И помню одну ерунду, которая почему-то врезалась намертво.
В какой-то момент она приподнялась на локте и посмотрела на меня сверху вниз — долго, серьёзно, без всякой улыбки. Волосы упали ей на лицо, и она их не поправила.
— Ты чего? — спросил я.
— Смотрю.
— На что?
— На тебя. — Она помолчала. — У тебя лицо другое стало. Ты весь вечер был как чужой, а сейчас нормальный.
Я не нашёл, что ответить, и притянул её к себе.
Про ночь скажу только одно.
Тихая деликатная Катя, которая в кафе просила чай с облепихой и смущалась говорить о себе, оказалась совсем не тихой. И совсем не деликатной. И я, честное слово, мысленно посочувствовал соседям за фанерной стенкой, потому что панельный дом восьмидесятого года постройки к такому не был готов.

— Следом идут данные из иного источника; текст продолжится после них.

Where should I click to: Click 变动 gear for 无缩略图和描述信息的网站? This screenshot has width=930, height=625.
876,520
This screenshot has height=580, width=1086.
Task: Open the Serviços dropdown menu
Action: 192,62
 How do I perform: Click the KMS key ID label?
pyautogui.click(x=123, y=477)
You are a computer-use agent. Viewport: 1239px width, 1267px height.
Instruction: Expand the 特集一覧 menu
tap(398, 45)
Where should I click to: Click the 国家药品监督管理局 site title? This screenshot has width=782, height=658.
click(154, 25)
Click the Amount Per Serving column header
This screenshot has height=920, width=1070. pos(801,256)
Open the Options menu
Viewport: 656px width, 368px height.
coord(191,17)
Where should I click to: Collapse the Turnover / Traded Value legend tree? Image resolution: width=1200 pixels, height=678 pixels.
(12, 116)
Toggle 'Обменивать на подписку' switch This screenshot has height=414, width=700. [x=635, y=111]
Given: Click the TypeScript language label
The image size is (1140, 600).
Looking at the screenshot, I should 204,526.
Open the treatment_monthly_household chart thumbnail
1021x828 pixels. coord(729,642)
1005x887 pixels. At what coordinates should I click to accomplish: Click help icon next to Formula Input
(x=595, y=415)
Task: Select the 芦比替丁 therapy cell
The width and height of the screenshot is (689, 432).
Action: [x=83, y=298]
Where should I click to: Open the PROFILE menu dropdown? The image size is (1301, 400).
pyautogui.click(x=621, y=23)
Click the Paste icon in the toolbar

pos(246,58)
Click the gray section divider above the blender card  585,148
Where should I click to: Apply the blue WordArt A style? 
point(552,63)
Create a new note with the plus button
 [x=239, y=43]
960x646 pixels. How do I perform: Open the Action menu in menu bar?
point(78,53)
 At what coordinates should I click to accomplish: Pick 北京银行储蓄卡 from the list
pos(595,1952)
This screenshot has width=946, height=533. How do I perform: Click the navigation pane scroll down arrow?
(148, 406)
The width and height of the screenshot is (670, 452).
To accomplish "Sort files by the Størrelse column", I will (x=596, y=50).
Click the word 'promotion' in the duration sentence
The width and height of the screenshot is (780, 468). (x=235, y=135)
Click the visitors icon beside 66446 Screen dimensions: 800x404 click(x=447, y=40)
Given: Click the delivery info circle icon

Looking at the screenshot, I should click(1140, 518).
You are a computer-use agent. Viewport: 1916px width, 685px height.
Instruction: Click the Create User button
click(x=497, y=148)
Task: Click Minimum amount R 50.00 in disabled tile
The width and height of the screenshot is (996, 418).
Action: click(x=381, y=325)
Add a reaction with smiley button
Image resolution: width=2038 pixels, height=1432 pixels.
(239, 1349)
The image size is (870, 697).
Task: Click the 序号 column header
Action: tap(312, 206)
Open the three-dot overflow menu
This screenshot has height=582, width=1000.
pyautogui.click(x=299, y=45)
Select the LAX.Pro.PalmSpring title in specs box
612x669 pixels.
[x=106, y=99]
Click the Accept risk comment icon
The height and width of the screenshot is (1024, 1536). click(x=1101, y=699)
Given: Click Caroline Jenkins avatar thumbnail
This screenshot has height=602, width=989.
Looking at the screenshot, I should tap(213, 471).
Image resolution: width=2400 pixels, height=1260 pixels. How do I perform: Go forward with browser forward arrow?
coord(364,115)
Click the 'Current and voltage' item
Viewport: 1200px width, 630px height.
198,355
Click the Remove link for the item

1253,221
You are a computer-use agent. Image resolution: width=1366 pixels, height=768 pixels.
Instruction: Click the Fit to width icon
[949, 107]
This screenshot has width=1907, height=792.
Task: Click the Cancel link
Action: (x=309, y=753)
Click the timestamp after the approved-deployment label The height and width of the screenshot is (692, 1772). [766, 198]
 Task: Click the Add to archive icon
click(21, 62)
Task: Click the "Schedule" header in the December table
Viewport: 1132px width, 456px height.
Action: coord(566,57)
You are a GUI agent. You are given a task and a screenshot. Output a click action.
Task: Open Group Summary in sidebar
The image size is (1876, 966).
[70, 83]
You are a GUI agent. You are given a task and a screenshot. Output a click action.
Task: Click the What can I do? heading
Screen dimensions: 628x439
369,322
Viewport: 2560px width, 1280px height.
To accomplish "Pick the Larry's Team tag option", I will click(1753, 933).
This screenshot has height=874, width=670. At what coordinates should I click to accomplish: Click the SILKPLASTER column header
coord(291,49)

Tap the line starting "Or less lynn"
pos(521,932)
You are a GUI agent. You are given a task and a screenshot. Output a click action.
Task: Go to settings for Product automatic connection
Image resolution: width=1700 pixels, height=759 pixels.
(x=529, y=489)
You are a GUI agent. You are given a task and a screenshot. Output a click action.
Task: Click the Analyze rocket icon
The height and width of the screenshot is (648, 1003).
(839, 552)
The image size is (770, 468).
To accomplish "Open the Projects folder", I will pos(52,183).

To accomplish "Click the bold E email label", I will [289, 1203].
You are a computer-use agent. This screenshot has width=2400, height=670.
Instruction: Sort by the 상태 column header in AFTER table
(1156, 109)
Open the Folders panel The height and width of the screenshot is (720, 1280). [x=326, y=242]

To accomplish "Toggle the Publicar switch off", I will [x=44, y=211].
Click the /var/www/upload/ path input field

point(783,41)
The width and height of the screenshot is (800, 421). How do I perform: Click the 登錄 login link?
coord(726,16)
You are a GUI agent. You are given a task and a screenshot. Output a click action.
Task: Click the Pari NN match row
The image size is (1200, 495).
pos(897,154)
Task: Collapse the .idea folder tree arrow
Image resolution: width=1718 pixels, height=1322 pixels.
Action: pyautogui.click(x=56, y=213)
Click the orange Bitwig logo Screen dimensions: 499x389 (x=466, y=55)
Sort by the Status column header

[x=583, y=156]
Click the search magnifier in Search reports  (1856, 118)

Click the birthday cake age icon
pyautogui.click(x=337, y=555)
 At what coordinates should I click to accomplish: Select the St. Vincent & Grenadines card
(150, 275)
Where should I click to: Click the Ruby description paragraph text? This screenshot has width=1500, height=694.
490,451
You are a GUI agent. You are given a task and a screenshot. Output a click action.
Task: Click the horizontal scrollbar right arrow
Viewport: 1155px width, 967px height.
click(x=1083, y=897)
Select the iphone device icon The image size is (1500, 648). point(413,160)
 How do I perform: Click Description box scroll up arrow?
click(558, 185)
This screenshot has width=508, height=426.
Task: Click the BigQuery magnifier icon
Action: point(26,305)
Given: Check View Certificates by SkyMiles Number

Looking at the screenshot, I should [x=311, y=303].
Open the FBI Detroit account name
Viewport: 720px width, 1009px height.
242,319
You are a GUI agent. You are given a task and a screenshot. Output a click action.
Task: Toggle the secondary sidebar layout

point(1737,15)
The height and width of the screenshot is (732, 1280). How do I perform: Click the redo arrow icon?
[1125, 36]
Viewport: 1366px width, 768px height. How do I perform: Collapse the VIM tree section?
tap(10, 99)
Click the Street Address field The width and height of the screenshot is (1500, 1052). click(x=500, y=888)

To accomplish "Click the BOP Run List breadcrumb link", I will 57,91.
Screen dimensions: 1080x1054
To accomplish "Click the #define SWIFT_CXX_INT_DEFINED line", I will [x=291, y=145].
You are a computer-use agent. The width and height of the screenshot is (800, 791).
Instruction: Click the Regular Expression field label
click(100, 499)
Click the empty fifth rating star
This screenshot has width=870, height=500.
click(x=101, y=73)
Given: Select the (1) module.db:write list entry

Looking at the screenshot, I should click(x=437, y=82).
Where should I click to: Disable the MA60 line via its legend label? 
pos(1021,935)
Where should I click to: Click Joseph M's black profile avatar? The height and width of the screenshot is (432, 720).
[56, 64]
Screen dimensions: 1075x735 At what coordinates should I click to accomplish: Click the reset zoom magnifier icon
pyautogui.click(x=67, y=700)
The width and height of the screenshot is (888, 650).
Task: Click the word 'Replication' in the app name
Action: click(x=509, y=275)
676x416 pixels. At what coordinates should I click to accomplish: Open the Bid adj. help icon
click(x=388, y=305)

А главное, что я понял той ночью, — простую вещь .
Оказывается, я всё эти три года не жил.
Я работал. Держал удар, считал ходы, обеспечивал, охранял. У меня было всё, что бывает у человека, и не было одного: чтобы кто-то в темноте назвал меня по имени и притянул к себе.
Три года. Такая вот арифметика.
Уснули мы под утро.
Проснулся я от того, что рассвело.
Лежал, обнимал её и смотрел, как в мутном сером небе за окном зарождается блёклый московский рассвет.